## What the task requires
These entries must be printed again exactly as they are.

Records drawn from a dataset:

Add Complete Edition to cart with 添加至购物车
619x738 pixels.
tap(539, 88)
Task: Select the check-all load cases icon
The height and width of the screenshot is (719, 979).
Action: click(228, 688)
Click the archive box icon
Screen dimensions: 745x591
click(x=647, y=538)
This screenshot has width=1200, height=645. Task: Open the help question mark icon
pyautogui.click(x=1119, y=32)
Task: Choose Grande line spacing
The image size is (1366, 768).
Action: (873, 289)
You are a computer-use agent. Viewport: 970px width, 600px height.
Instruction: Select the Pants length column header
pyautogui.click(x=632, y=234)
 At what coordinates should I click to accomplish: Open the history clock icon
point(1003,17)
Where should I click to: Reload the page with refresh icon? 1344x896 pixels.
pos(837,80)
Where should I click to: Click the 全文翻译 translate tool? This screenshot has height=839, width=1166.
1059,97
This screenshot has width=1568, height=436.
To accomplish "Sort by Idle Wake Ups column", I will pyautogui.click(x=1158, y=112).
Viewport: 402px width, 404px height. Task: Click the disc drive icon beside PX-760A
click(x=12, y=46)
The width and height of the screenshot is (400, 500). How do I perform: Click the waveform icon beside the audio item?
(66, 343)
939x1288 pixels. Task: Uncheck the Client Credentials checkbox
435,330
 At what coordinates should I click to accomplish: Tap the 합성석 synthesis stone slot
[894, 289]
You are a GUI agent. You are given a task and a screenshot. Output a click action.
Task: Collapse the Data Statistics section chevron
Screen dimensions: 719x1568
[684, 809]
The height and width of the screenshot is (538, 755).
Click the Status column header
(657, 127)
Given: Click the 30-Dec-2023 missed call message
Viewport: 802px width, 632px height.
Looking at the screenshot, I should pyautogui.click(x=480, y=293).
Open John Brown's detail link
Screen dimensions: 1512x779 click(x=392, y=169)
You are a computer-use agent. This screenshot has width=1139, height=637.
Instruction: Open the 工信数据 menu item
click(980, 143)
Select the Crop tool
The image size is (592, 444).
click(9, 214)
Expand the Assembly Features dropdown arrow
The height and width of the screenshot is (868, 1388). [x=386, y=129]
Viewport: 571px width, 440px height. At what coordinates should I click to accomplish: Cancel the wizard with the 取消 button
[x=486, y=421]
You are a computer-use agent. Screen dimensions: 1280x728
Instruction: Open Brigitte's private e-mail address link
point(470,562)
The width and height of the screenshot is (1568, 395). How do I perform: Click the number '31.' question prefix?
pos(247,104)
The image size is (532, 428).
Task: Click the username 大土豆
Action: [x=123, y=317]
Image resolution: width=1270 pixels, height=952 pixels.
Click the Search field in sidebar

## Task output
Add Complete Edition to cart with 添加至购物车
619x738 pixels.
tap(539, 88)
Task: Select the check-all load cases icon
The height and width of the screenshot is (719, 979).
Action: click(228, 688)
Click the archive box icon
Screen dimensions: 745x591
click(x=647, y=538)
This screenshot has width=1200, height=645. Task: Open the help question mark icon
pyautogui.click(x=1119, y=32)
Task: Choose Grande line spacing
The image size is (1366, 768).
Action: (873, 289)
You are a computer-use agent. Viewport: 970px width, 600px height.
Instruction: Select the Pants length column header
pyautogui.click(x=632, y=234)
 At what coordinates should I click to accomplish: Open the history clock icon
point(1003,17)
Where should I click to: Reload the page with refresh icon? 1344x896 pixels.
pos(837,80)
Where should I click to: Click the 全文翻译 translate tool? This screenshot has height=839, width=1166.
1059,97
This screenshot has width=1568, height=436.
To accomplish "Sort by Idle Wake Ups column", I will pyautogui.click(x=1158, y=112).
Viewport: 402px width, 404px height. Task: Click the disc drive icon beside PX-760A
click(x=12, y=46)
The width and height of the screenshot is (400, 500). How do I perform: Click the waveform icon beside the audio item?
(66, 343)
939x1288 pixels. Task: Uncheck the Client Credentials checkbox
435,330
 At what coordinates should I click to accomplish: Tap the 합성석 synthesis stone slot
[894, 289]
You are a GUI agent. You are given a task and a screenshot. Output a click action.
Task: Collapse the Data Statistics section chevron
Screen dimensions: 719x1568
[684, 809]
The height and width of the screenshot is (538, 755).
Click the Status column header
(657, 127)
Given: Click the 30-Dec-2023 missed call message
Viewport: 802px width, 632px height.
Looking at the screenshot, I should pyautogui.click(x=480, y=293).
Open John Brown's detail link
Screen dimensions: 1512x779 click(x=392, y=169)
You are a computer-use agent. This screenshot has width=1139, height=637.
Instruction: Open the 工信数据 menu item
click(980, 143)
Select the Crop tool
The image size is (592, 444).
click(9, 214)
Expand the Assembly Features dropdown arrow
The height and width of the screenshot is (868, 1388). [x=386, y=129]
Viewport: 571px width, 440px height. At what coordinates should I click to accomplish: Cancel the wizard with the 取消 button
[x=486, y=421]
You are a computer-use agent. Screen dimensions: 1280x728
Instruction: Open Brigitte's private e-mail address link
point(470,562)
The width and height of the screenshot is (1568, 395). How do I perform: Click the number '31.' question prefix?
pos(247,104)
The image size is (532, 428).
Task: Click the username 大土豆
Action: [x=123, y=317]
Image resolution: width=1270 pixels, height=952 pixels.
Click the Search field in sidebar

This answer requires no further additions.